The Mountain: My Time on Everest – Ed Viesturs with David Roberts (Touchstone Books)
Incredible. Legendary. Super-human. These and many other adjectives are used to describe individuals and their feats on a nearly daily basis. When it comes to athletic endeavors those words are often overused and more often than not misused.
In the case of the feats of mountaineer Ed Viesturs those words are rightly used and yet somehow fall short of the mark. Viesturs is the first American climber to reach the summit of the world’s 14 mountains that reach above 8000 meters without the use of supplemental, bottled oxygen; a feat so amazing that he should easily be included in any conversation about who are the all time greatest athletes.
Viesturs and writing partner David Roberts look back and recount the nearly two years of his life he spent endeavoring to reach the summit of the most mythologized mountain in the world, Mount Everest. While Viesturs has written about Everest in the past, in The Mountain: My Time on Everest he details and laments not only the times he reached the top of the highest peak, but also the times he was stymied or simply walked away from summit attempts due to unsafe circumstances on the way to the top of world.
It is that iron grip on rationality that separates Viesturs from so many others that write about climbing to the top of the world with some romantic notion of man conquering adversity and nature.

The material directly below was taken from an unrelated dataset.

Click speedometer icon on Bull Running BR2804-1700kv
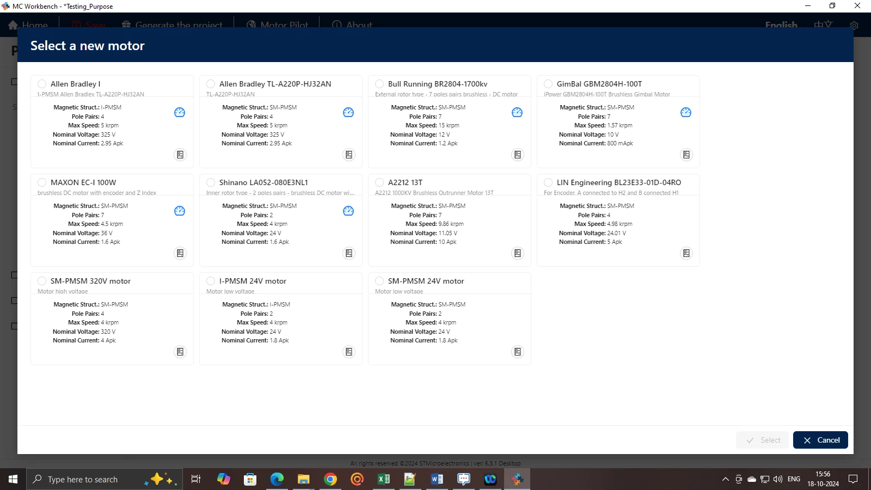 (517, 112)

Viesturs has reckoned with that challenge, possibly more than any other climbers, and yet has treated those confrontations with an abiding respect not only for the challenges of the mountain, but for the lives that have been lost in pursuit of the summit.
In conversation with Viesturs a few years back he expressed that soft-spoken respect and in the book’s epilogue he bids the mountain a fond farewell, while expressing concern that some may have begun to treat climbing Everest as a trip to a high end amusement park and the danger that that attitude presents.